In the Book of Proverbs, the present passage forms the close of the prologue on Wisdom. Wisdom and Folly each invite their prospective participants to a banquet, and they are free to choose which to accept. Our present reading is Wisdom’s invitation.
Responsorial Psalm: 34:2-3, 4-5, 6-7
A (longer) selection of verses from Psalm 34 was used last Sunday, but with the same refrain (Webmaster note: the fourth stanza from last week is omitted). As we noted there, this is a wisdom psalm
Reading II: Ephesians 5:15-20
We now reach the second part of the parenesis of Ephesians. Here we have a section that, whether designedly or not, quite aptly fits the first reading and its context, namely, the contrast between Wisdom and Folly.
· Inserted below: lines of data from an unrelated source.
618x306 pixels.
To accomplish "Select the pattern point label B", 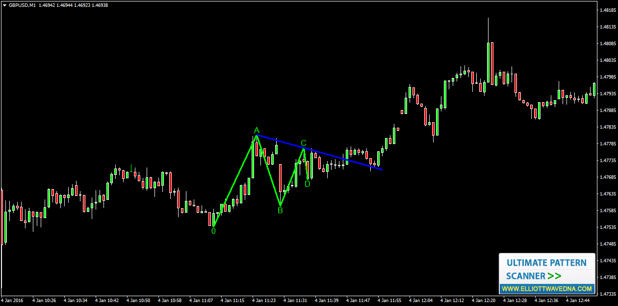I will coord(280,210).
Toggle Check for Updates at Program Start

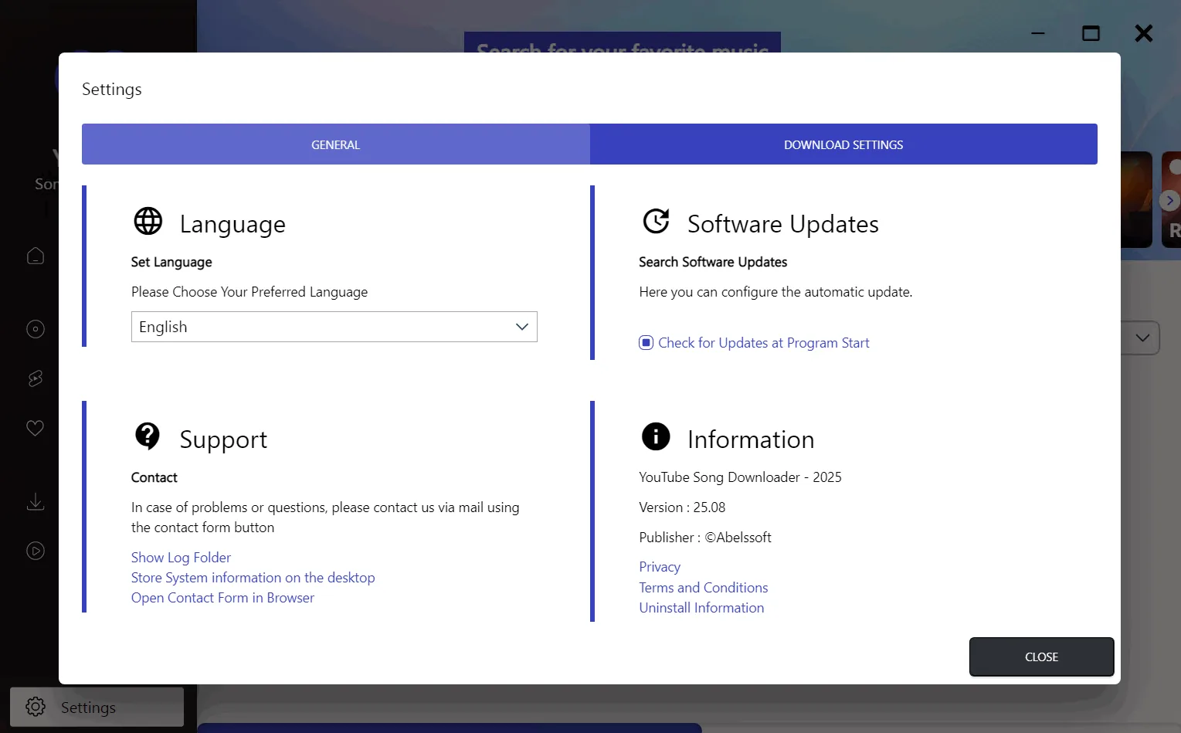[646, 343]
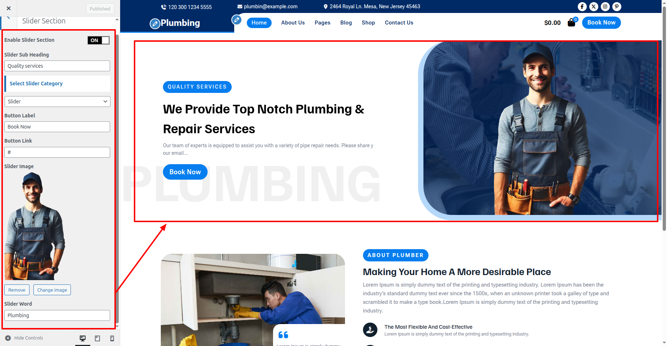Hide Controls in customizer footer
The width and height of the screenshot is (667, 346).
24,338
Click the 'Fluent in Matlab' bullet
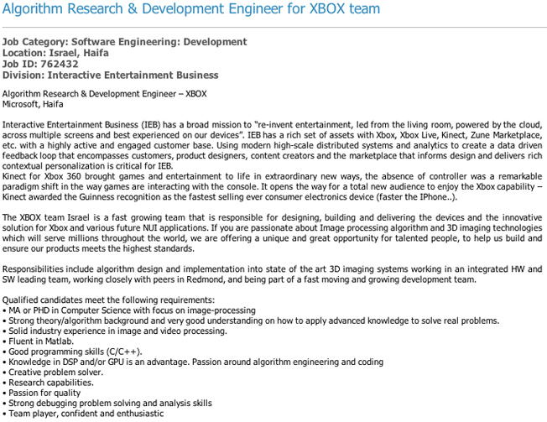This screenshot has height=422, width=547. coord(38,341)
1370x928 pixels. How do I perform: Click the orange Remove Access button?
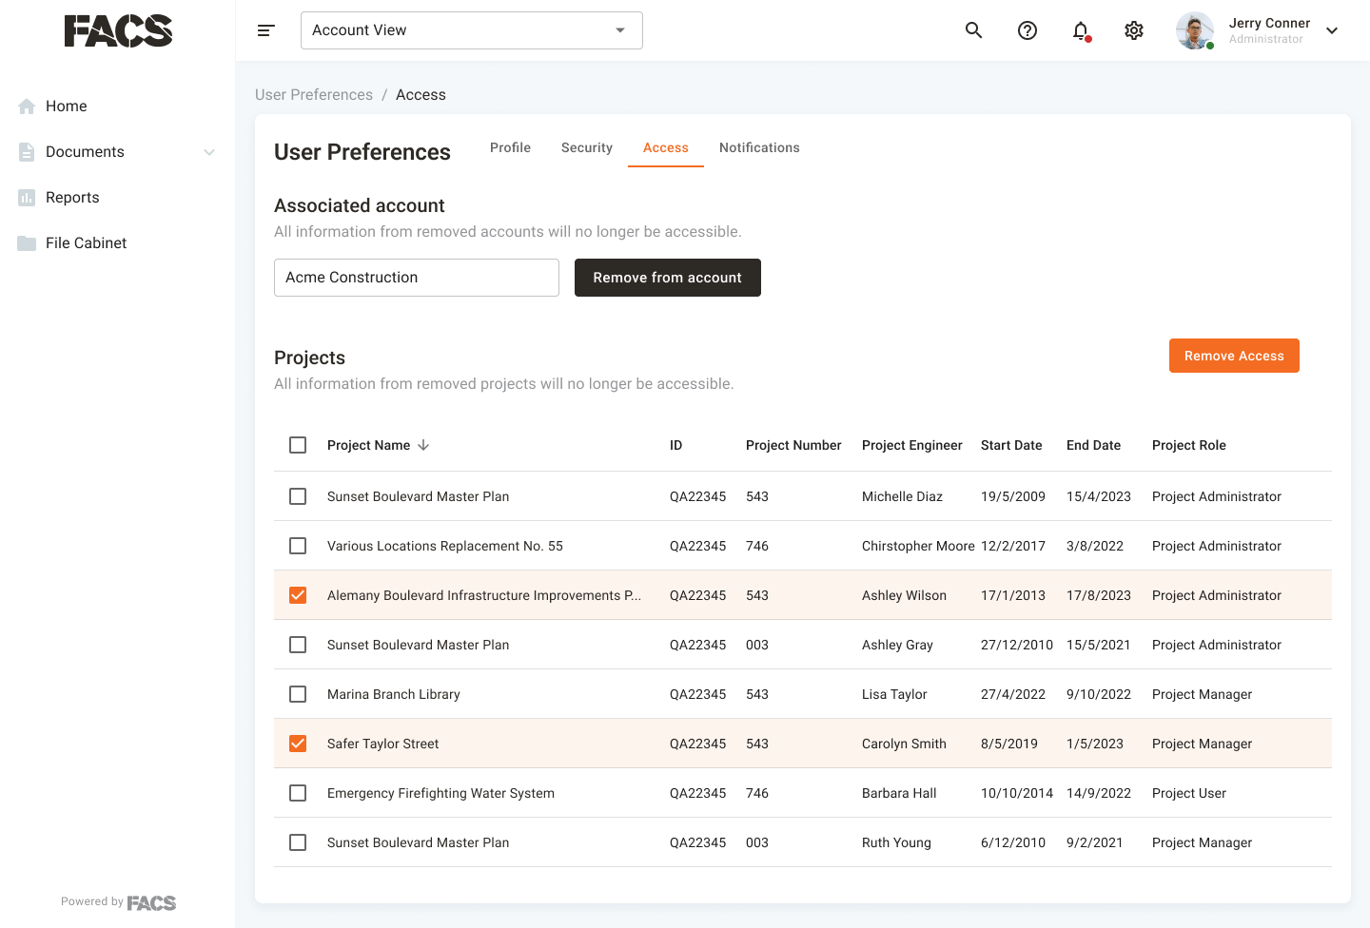[x=1234, y=356]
Folly consists in not “making the most of the time” (literally “buying up the opportunity”) and in drunkenness and debauchery.
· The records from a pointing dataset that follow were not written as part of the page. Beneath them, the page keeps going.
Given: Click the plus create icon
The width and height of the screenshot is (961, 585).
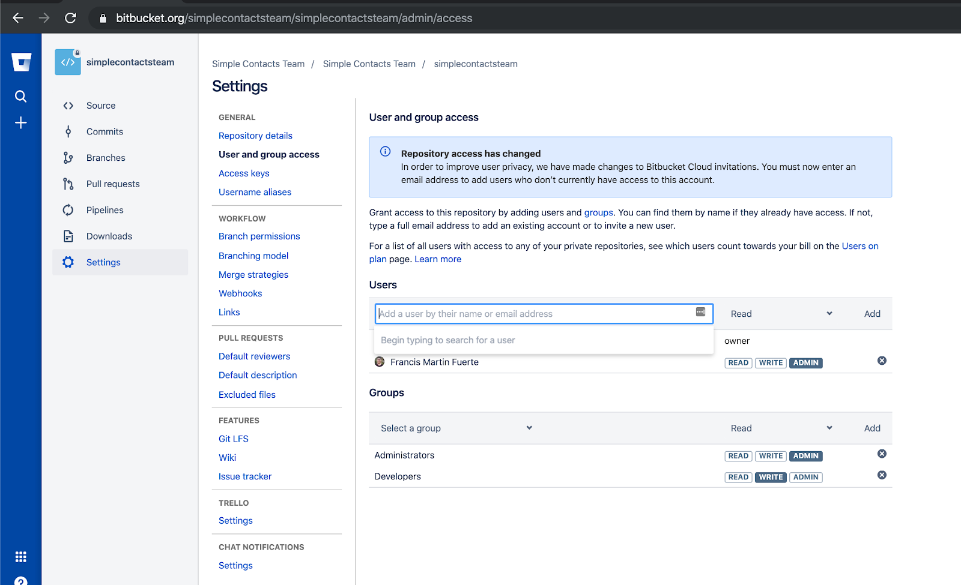Looking at the screenshot, I should (21, 123).
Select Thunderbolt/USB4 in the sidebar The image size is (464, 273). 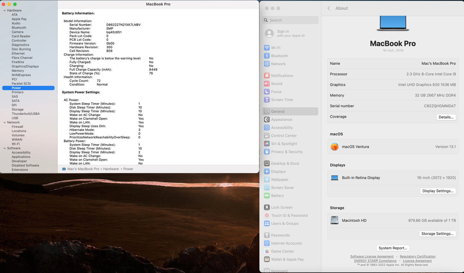25,114
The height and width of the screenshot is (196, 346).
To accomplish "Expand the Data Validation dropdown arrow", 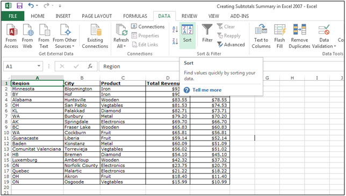I will [335, 46].
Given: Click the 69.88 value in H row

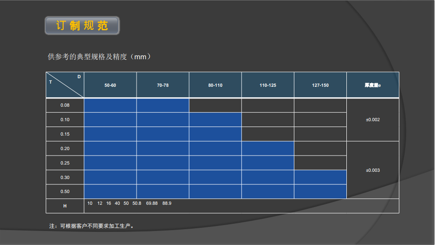Looking at the screenshot, I should [152, 203].
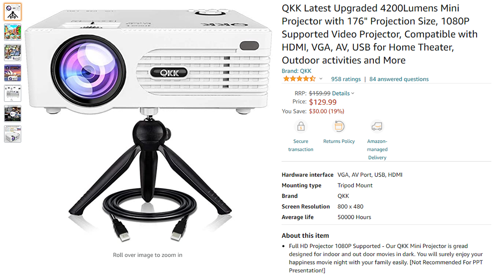Open the 958 ratings link
This screenshot has width=499, height=274.
coord(346,79)
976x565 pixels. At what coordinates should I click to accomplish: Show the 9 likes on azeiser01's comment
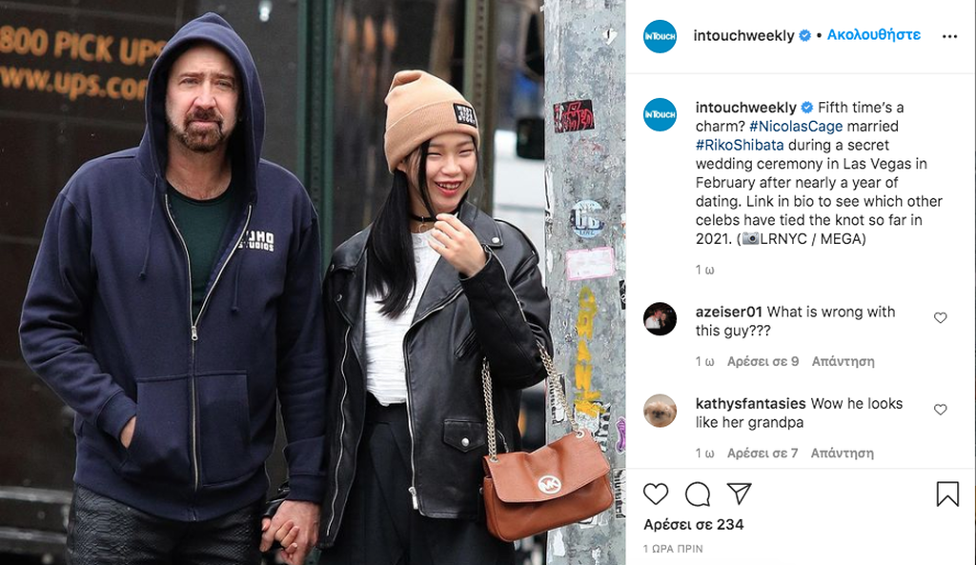(763, 361)
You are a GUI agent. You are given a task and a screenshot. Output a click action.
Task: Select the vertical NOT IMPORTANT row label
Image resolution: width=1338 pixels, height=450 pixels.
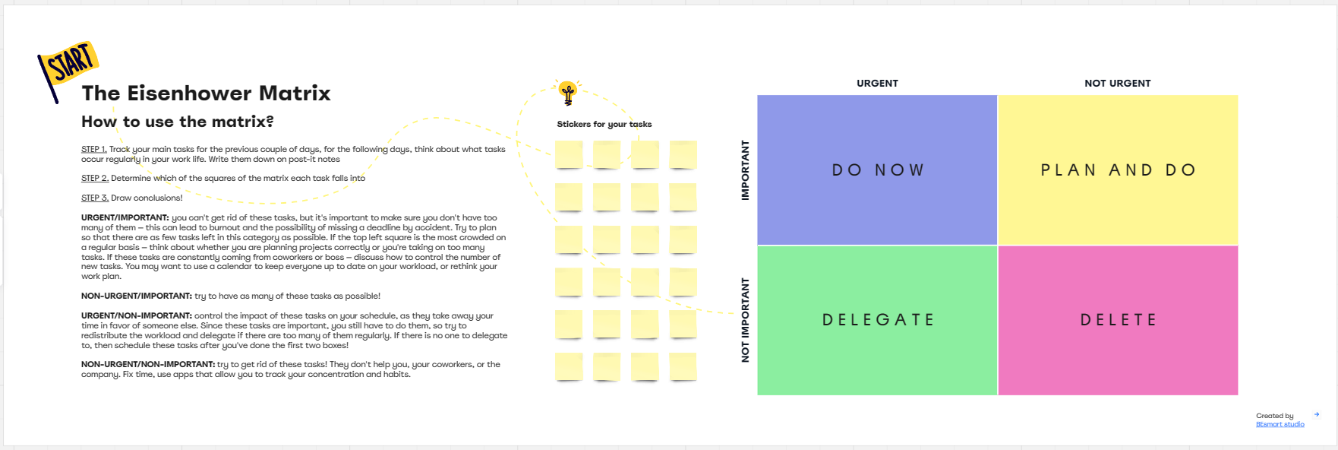(745, 320)
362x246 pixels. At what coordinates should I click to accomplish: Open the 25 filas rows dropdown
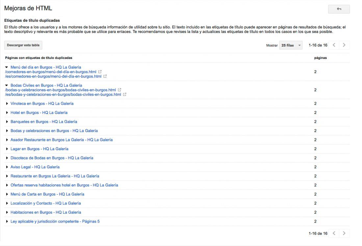291,45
This exhortation has an eschatological background: the days are evil and the present age is under the domination of the evil powers, but their time is short (see Rom 13:11-14). Thus again, though less explicitly, the imperative is rooted in an indicative: the powers of evil are being vanquished; therefore, live as children of the new age.
The author is then led to contrast intoxication from wine with Pentecostal ecstasy, which expresses itself here, not in glossolalia, but in the more sober manner of “psalms and hymns and spiritual songs”—one of the earliest pieces of evidence we have of the use of hymns in the early community.
This passage is thought by some to be part of the Haustafel (household code) that follows, for such catechetical patterns are sometimes prefaced by an exhortation to perform one’s duty toward the gods (in the pagan Haustafeln) or to Yhwh (in the Jewish ones).
Gospel: John 6:51-58
Here at last we reach the definitely Eucharistic part of the discourse on the bread of life. We move from bread as such to the flesh and blood of the Son of man. As indicated above on the eighteenth Sunday, we tend to regard these verses as an addition by a redactor who is himself a member of the Johannine school. We suggested that the first part is a meditation on the agape-fellowship meal, and the added part a meditation on the Eucharist proper. The thought moves from the revelation of the incarnate One as the heavenly wisdom to his sacrificial surrender in the death of the cross.
The redactor seeks to balance the one-sidedness of the evangelist’s Eucharistic theology. The evangelist appeared to emphasize the incarnation at the expense of the cross, and the agape-fellowship meal and the proclamation of the word at the expense of the Eucharist. The redactor’s additional material here is derived from the Supper tradition as it had circulated in the Johannine communities (“this is my flesh,” “this is my blood,” “eat,” “drink,” and the indication of the soteriological effects of sacramental eating and drinking).